Comedian Rob Delaney

What to do in Toronto, Nov. 10 - 16: Twitter god Rob Delaney and more Add to ...

Twitter god takes to the stage

Can 657,437 followers ... Can 657,438 followers ... Can 657,439 followers (and counting) be wrong? Possibly. Twitter god Rob Delaney is a genius at being hilarious at 140 characters or fewer, but that doesn’t mean his comedy works the same way on stage. “It’s very different,” says the writer-comedian, who plays the Music Hall tomorrow evening. “On Twitter, I’ll do anything to elicit a laugh. I’ll say things I don’t mean. I’ll pretend that I’m crazy, or ignorant on certain issues.”

And his standup routine? “I’m just me, talking. A real person talking about things I care about.”

One thing he cared about was not having Mitt Romney elected as president of of the United States. One Mitt quip compiled more than 8,500 re-tweets alone: “I was considering voting for @mittromney, but then I remembered I ENTERED THE WORLD THROUGH A VAGINA.”

Few people have benefited from Twitter as much as Delaney. “It’s insane,” he says. “It’s night and day, before and after Twitter.”

The thing is, by just knowing his Twitter persona, his online fans might not know Delaney as well as they think they do.


Fiddler tests limits of her instrument

As a violinist with Bell Orchestre and the Grammy-winning rockers Arcade Fire, young Sarah Neufeld made a name for herself. Now, she’s trying her hand at making music by herself. She recently contributed a body of music for solo violin for a short film for Italian Vogue, Scalpel/Stradivarius. And in January, she heads to Berlin to record an album of material she’ll be showcasing tonight, unaccompanied, at the Drake Hotel Lounge.
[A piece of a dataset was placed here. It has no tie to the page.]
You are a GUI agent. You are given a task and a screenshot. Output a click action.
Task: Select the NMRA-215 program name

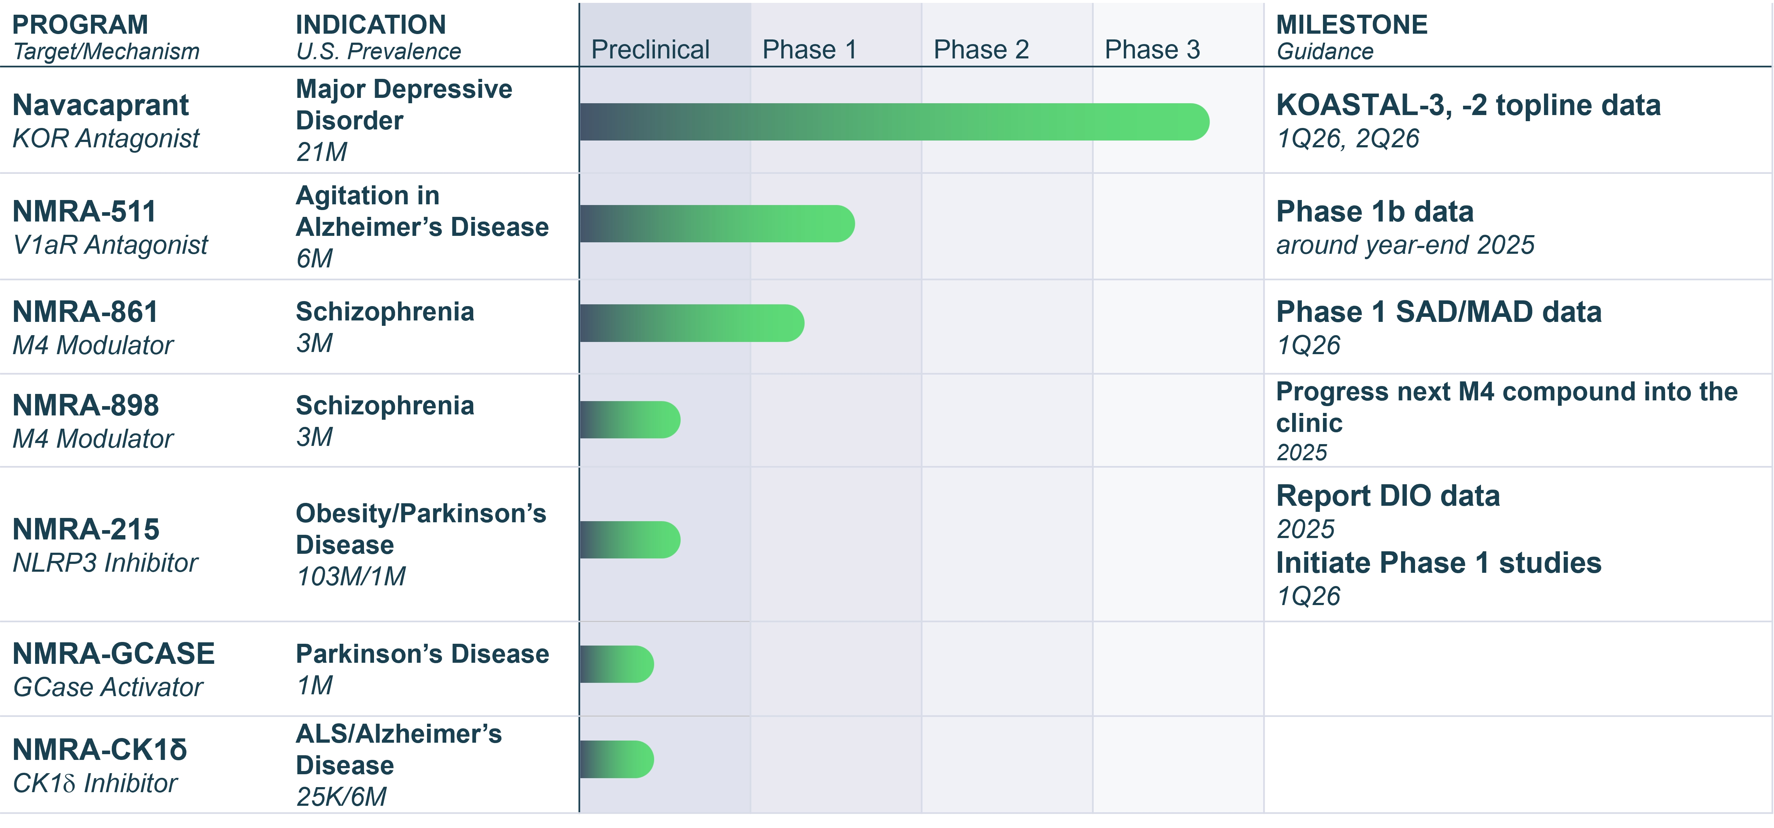[x=86, y=530]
She spoke to us from her home in Montreal.


There’s a video at outoftownfilms.com in which you play an untitled piece. Is that the kind of thing we can expect from you?

That’s one of the pieces, yeah. My solo works are more related to Bell Orchestre than any other of my projects. Bell Orchestre was a project where we explored the potential and the limits of instrumental music, as individuals and as collaborators. It’s the same approach. I’m trying to reach somewhere else, outside of the violin, through the violin.


Are you talking compositionally or technique?

Both. I play very chordally and rhythmically. It’s close to fiddle music, because of that rhythmic approach and all the string crossing. But melodically and harmonically, I’m coming from somewhere else. I probably have more in common with pop music than traditional fiddle music. It’s a challenge, after all these years of working with my instrument, in all these different ways, to now say, “Okay, now I’m going to isolate this thing and try to push it, and push myself with it. Without looping or relying on effects, can I really make this full world of music that I hear in my mind? Can I make it on this one instrument, and can I do it alone?”


You sound like saxophonist Colin Stetson when you talk like that.


Colin’s been a tower of support, inspiration and critique. We bounce ideas off each other. He heard the results of what I’d been doing, and said, “Just keep going with it and then maybe you can open some of my shows.” So, I kept writing, and it became this direction. Before I knew it, I had a body of music.




André Kertész: Self-Portraits


He was a man ahead of his timer. André Kertész, a pioneer in self-portrait photography (without the benefit of an iPhone), is the focus of an exhibit on an artist who couldn’t get enough of himself. To Nov. 24. Stephen Bulger Gallery, 1026 Queen St. W., 416-504-0575.